**RAW DATA:**
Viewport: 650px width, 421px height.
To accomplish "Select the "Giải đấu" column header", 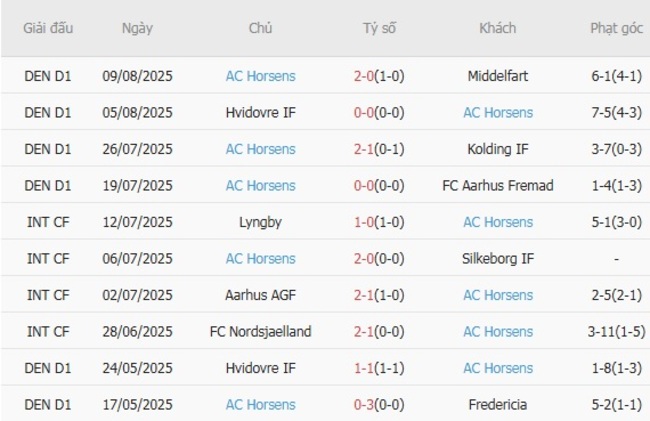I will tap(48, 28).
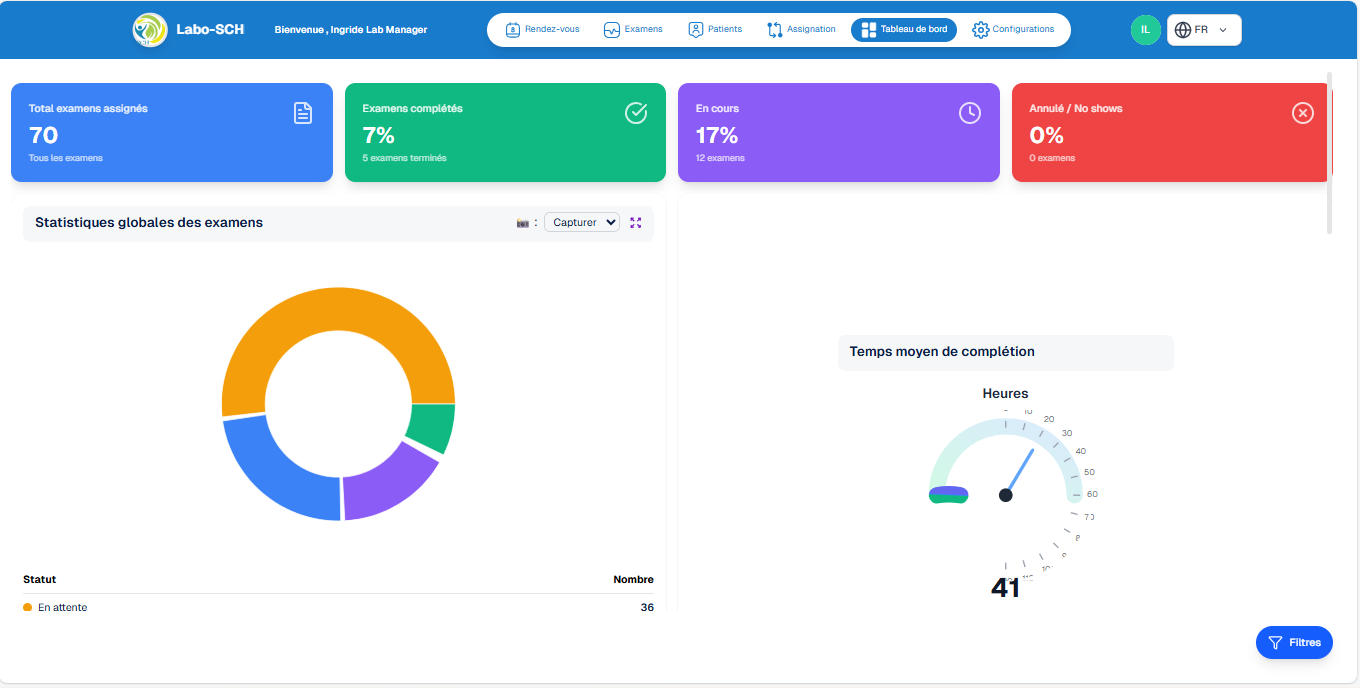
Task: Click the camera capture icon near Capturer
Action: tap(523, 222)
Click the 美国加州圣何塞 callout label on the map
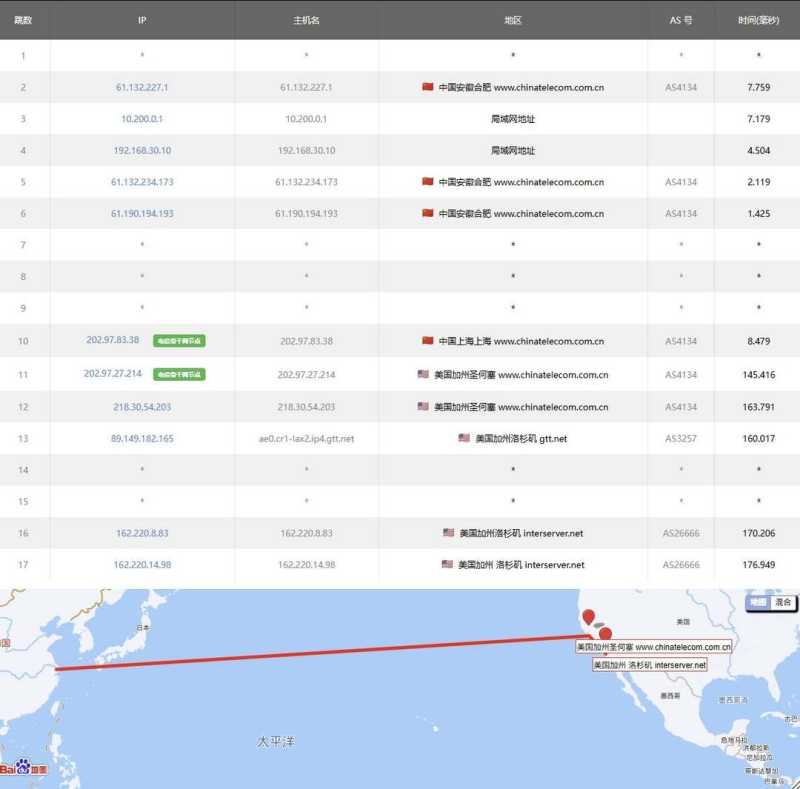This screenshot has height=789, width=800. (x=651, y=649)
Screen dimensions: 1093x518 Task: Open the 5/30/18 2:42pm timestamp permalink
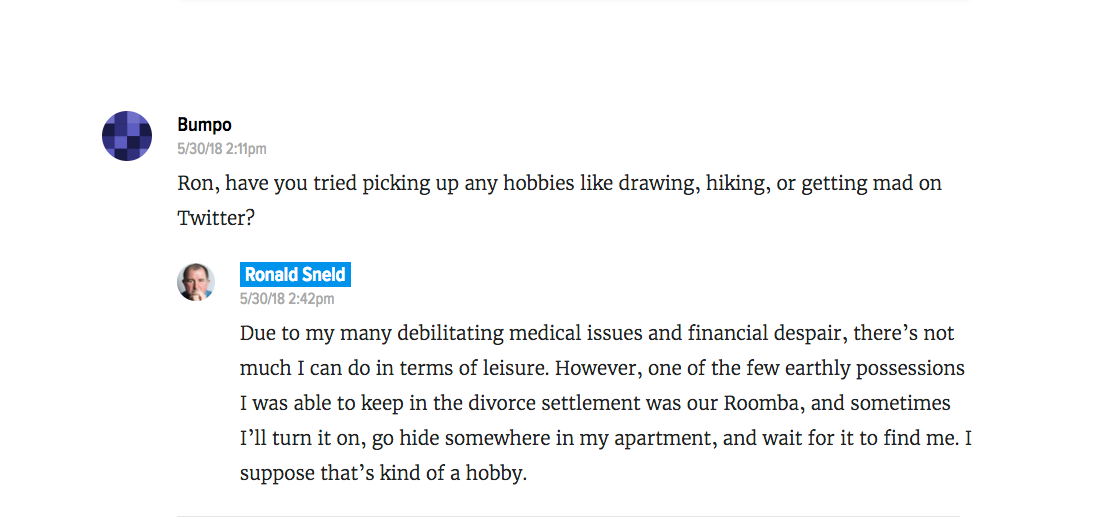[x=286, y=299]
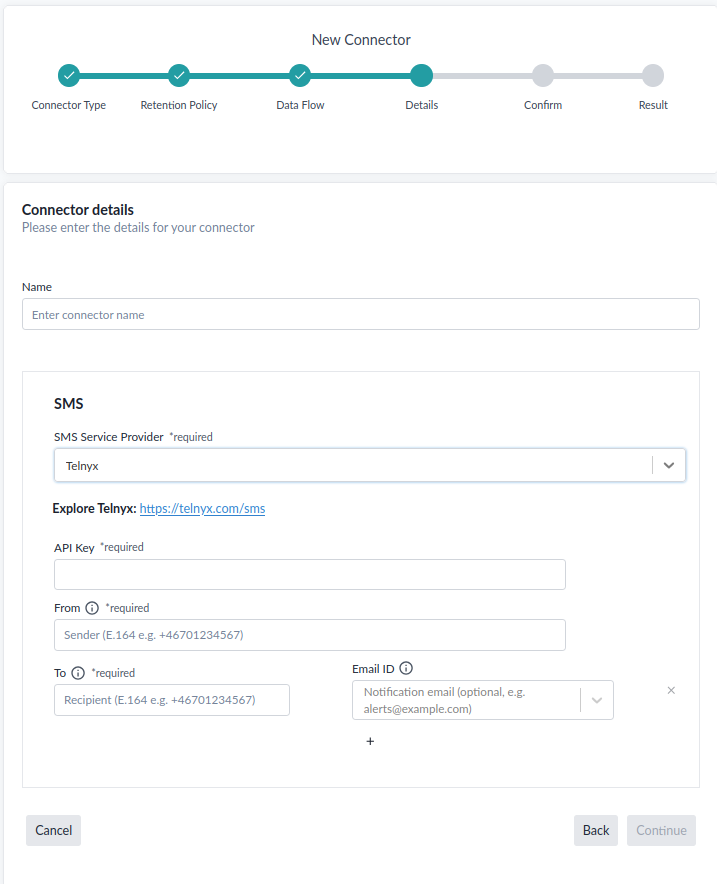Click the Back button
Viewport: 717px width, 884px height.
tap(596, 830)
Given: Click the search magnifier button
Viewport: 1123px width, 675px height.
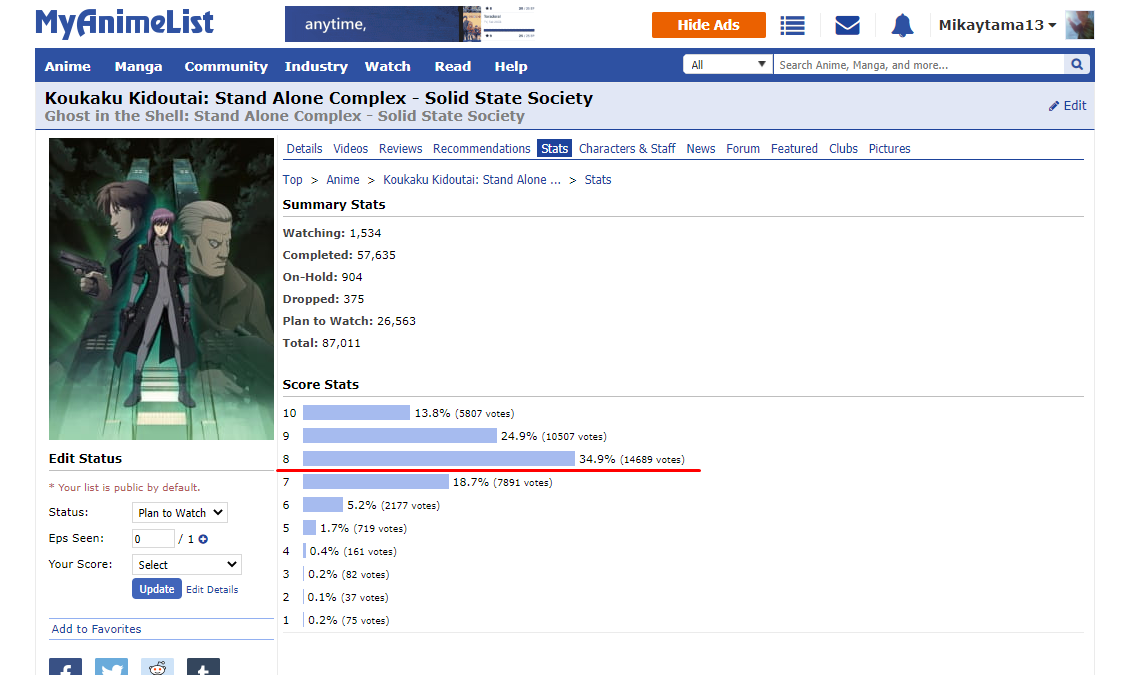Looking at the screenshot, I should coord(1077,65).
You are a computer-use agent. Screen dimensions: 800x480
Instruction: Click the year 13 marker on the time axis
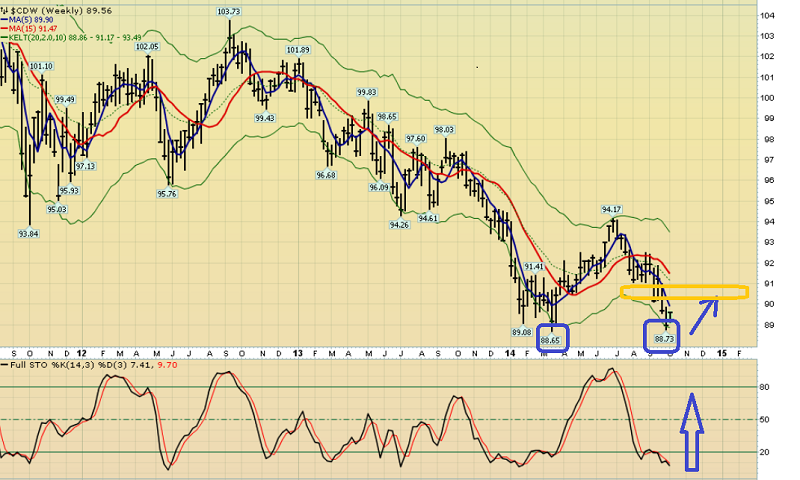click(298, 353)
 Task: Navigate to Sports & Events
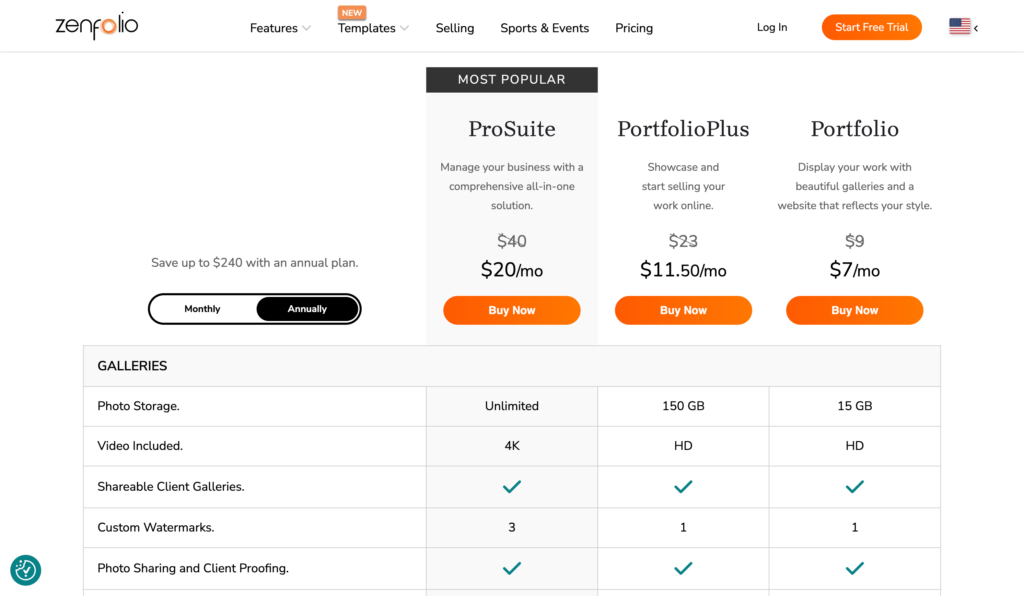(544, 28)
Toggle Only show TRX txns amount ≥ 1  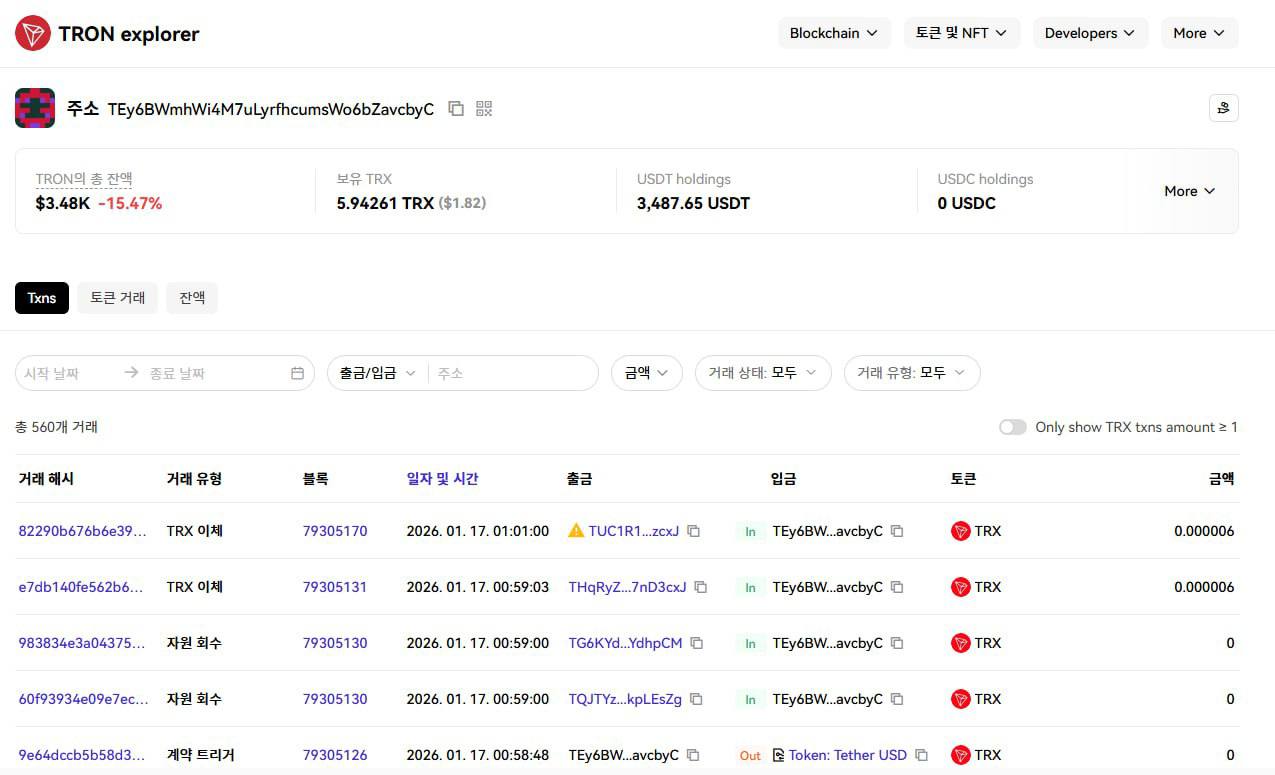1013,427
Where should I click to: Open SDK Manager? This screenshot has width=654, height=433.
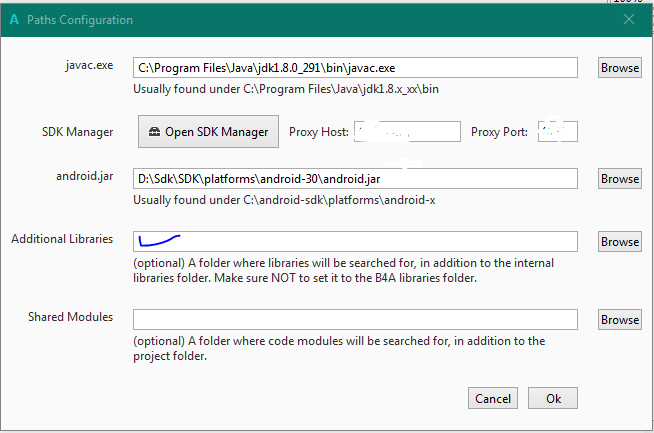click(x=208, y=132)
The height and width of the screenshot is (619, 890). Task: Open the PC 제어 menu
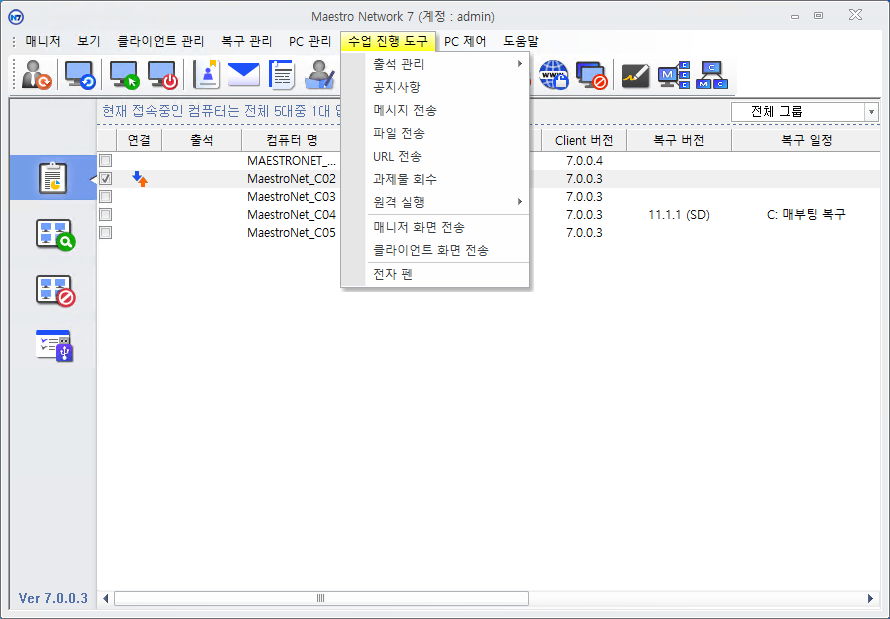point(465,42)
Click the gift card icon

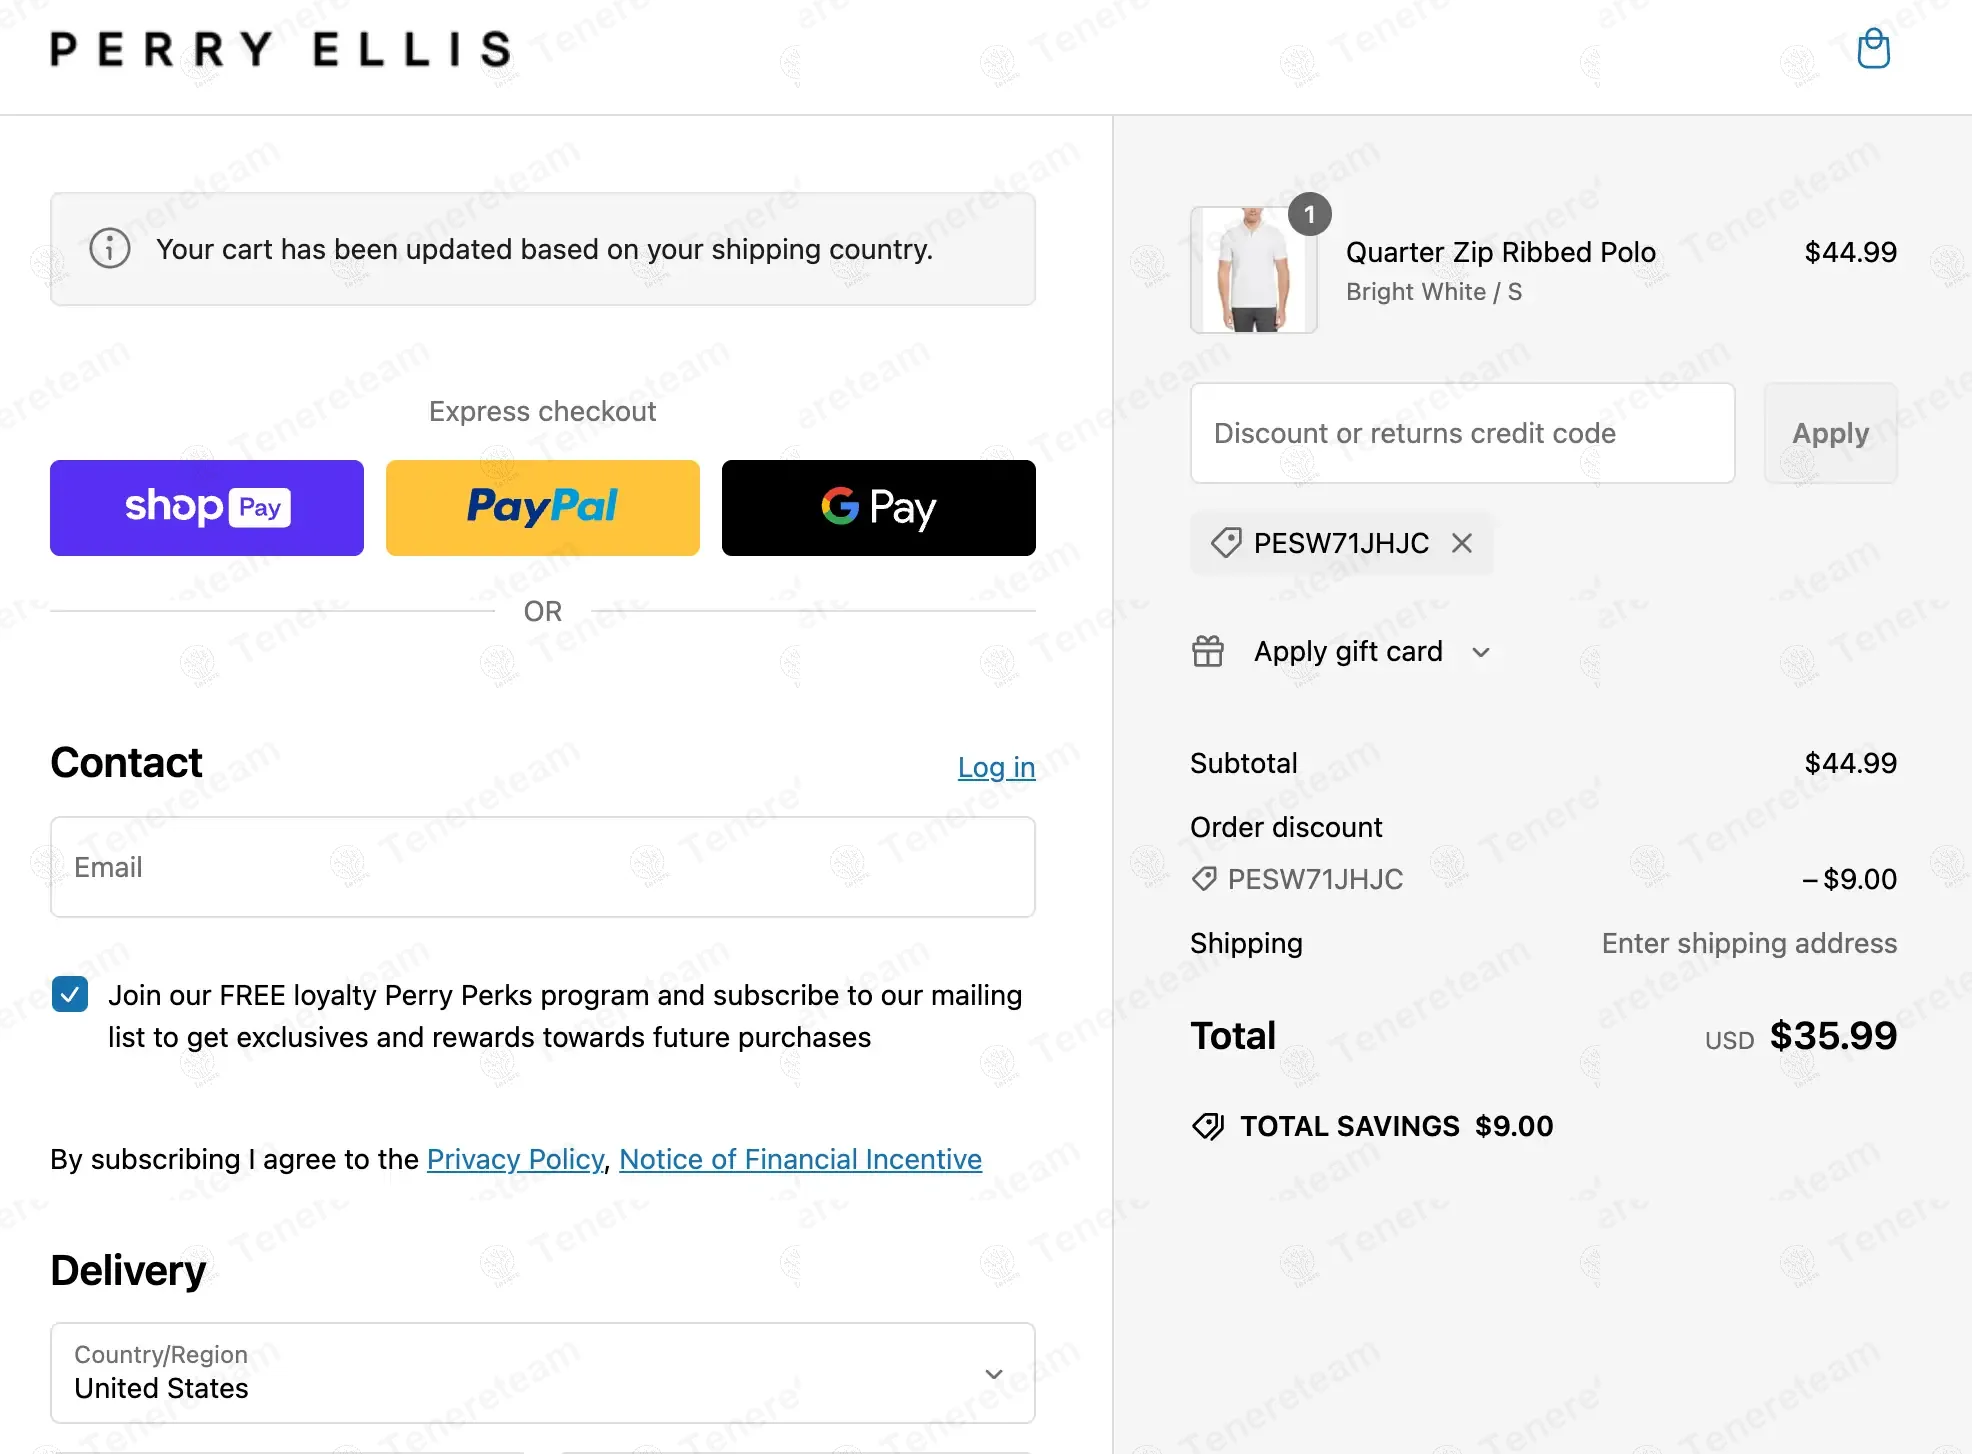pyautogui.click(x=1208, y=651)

**THE TASK:**
Without any pictures, reproduce exactly the lines from the line that contains "Where should I" to the end of the entries above, both ends included.

**RESPONSE AREA:**
Where should I click to: Open SDK Manager? This screenshot has width=654, height=433.
click(x=208, y=132)
The height and width of the screenshot is (619, 890). Task: Open the PC 제어 menu
point(465,42)
Click the gift card icon

pyautogui.click(x=1208, y=651)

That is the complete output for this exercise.